### Exercise description
The line containing "You are a GUI" and all lines following it in the listing below are to be reproduced exactly, with no other lines.

### Raw data

========================================

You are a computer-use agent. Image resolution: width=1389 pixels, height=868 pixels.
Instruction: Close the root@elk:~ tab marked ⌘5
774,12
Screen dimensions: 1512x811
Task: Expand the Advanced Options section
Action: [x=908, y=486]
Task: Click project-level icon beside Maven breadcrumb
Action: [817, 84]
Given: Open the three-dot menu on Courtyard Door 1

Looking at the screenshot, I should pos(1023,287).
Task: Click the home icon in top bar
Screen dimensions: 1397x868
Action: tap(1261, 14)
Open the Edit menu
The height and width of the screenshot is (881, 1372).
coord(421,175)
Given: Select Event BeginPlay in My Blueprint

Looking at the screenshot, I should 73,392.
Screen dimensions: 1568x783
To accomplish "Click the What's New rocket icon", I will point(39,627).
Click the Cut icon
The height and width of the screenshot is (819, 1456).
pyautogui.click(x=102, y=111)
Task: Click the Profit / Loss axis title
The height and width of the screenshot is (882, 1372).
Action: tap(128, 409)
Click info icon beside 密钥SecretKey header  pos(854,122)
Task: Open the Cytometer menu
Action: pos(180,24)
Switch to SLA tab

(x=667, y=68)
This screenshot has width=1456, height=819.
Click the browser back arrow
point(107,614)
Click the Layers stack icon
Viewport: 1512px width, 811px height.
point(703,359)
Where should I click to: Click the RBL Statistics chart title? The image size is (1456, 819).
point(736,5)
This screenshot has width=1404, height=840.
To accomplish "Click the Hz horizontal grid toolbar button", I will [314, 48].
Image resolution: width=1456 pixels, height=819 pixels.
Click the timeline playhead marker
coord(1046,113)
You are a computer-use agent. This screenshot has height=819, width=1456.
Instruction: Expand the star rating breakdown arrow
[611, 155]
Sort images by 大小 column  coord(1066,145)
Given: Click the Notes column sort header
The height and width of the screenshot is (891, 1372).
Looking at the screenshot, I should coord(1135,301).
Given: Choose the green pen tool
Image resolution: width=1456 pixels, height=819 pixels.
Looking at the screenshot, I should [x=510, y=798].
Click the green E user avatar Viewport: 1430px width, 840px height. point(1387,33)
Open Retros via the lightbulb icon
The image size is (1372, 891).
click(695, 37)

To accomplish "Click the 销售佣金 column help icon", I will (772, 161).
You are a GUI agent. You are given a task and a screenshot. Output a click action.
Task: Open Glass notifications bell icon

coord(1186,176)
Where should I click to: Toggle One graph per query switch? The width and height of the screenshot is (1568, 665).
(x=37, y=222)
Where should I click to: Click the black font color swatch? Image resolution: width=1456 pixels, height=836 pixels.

========================================

### Finished task
You are a GUI agent. You are given a task and a screenshot. Output a click action.
Task: Open Glass notifications bell icon

coord(1186,176)
Where should I click to: Toggle One graph per query switch? The width and height of the screenshot is (1568, 665).
(x=37, y=222)
Where should I click to: Click the black font color swatch? Image resolution: width=1456 pixels, height=836 pixels.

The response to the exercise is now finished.